» **Information provided**:
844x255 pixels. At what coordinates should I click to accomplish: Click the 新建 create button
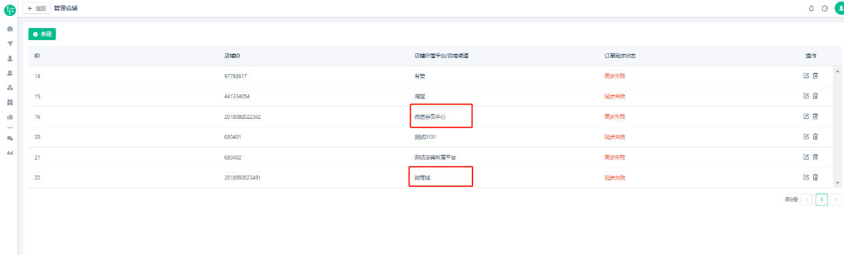(42, 34)
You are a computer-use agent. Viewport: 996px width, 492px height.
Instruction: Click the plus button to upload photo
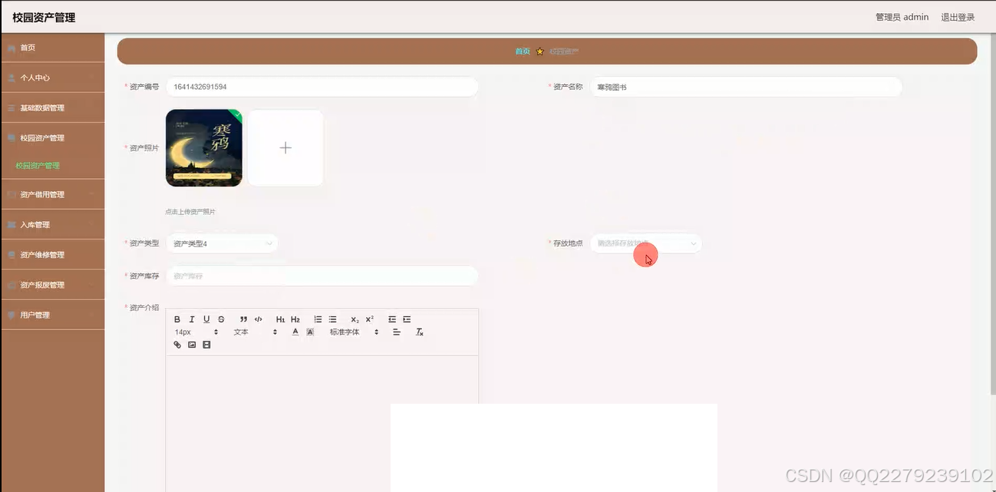285,147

» **Exercise brief**: Copy out every line of the data above word for word, without the pictures.

» **Solution for this exercise**:
844x255 pixels. At what coordinates should I click to accomplish: Click the 新建 create button
(42, 34)
You are a computer-use agent. Viewport: 996px width, 492px height.
Instruction: Click the plus button to upload photo
285,147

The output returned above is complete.